Abstract
Objective: The occurrence of venous thromboembolism outside the pulmonary arteries or lower extremity conventional deep vein is referred to as deep vein thrombosis (DVT). The optimal anticoagulation treatment for deep vein thrombosis remained debatable. Therefore, the purpose of the current study was to compare Rivaroxaban versus Warfarin in treating deep vein thromboembolism at the Tertiary Care Hospital, Islamabad.
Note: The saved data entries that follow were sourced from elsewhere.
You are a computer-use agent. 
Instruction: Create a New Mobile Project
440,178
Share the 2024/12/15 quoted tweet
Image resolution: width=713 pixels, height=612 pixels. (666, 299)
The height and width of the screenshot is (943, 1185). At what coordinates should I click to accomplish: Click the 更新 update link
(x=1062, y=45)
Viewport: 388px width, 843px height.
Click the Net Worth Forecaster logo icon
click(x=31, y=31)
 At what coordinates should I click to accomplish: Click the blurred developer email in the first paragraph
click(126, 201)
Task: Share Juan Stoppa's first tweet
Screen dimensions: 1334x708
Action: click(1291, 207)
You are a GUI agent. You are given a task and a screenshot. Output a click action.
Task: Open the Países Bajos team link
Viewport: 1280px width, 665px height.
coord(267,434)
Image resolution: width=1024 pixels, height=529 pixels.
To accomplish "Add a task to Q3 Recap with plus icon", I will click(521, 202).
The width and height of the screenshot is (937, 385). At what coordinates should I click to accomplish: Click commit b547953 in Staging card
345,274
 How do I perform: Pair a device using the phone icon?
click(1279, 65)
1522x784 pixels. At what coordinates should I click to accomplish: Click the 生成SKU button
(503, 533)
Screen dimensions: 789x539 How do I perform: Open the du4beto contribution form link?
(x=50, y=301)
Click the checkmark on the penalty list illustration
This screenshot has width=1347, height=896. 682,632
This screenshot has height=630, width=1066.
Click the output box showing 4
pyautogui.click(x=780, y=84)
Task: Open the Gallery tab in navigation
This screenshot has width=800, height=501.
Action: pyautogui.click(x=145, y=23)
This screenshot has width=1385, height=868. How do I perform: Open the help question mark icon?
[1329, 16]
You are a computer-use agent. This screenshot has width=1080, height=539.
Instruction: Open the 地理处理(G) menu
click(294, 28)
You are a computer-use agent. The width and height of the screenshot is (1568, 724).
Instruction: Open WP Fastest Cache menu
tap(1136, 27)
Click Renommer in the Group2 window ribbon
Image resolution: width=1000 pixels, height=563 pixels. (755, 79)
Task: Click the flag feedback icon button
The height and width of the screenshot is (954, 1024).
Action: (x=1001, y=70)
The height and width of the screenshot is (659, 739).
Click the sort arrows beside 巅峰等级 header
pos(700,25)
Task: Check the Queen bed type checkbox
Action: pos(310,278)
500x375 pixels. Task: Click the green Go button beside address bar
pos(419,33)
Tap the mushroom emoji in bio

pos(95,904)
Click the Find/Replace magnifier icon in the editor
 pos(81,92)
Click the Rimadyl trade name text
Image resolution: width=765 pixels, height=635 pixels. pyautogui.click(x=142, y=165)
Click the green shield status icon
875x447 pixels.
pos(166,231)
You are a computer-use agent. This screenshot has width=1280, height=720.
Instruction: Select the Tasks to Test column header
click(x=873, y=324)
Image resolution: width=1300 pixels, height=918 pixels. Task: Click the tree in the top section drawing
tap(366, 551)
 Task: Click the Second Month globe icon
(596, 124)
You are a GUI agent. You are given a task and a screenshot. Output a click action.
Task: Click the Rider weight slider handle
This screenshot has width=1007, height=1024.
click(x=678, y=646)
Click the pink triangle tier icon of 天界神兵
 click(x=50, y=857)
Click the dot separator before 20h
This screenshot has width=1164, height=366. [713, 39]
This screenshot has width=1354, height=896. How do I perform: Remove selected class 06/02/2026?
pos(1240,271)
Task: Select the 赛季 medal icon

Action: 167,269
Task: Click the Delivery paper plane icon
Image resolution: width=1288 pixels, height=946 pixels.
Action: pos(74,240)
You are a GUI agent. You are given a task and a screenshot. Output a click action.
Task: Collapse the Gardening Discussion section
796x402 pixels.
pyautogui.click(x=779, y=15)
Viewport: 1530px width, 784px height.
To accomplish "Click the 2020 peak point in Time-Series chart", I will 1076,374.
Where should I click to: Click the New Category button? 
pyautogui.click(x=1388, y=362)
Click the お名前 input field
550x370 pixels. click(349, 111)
Methods: A randomised controlled trial investigated 170 deep vein thrombosis (DVT) patients in the Department of Medicine, Pakistan Institute of Medical Sciences, Islamabad, from July 2023 to January 2024. Patients were categorised into two groups: Group R (Rivaroxaban) (N=85) and Group W (Warfarin) (N=85). Demographic data, such as age, gender, comorbidities, clinical outcomes, and efficacy recorded for both groups. Major bleeding included any fatal bleeding, bleeding in critical organs, or bleeding causing a haemoglobin drop ≥2 g/dL or requiring ≥2 units of blood transfusion. Minor bleeding is defined as overt bleeding, including events like mild epistaxis or bruising not requiring medical intervention. SPSS version 16 was used for statistical analysis.
Results: The overall mean age of group R and W was 47.78±17.91 years and 46.45±18.01 years, respectively. Out of 170 patients, there were 83 (48.8%) males and 87 (51.2%) females. Gender based distribution of patients in both groups was as follows: Group R, N=85 (Male 42 (49.4%) and female 43 (50.6%) and Group W (Male 41 (48.2%) and female 44 (51.8%). Rivaroxaban (Group-R) showed higher efficacy, 72 (84.7%), than Warfarin (Group-W), 62 (72.9%).
Conclusion: The present study observed that treatment with Rivaroxaban is preferred over Warfarin due to reduced risk of DVT, major bleeding, and minor bleeding.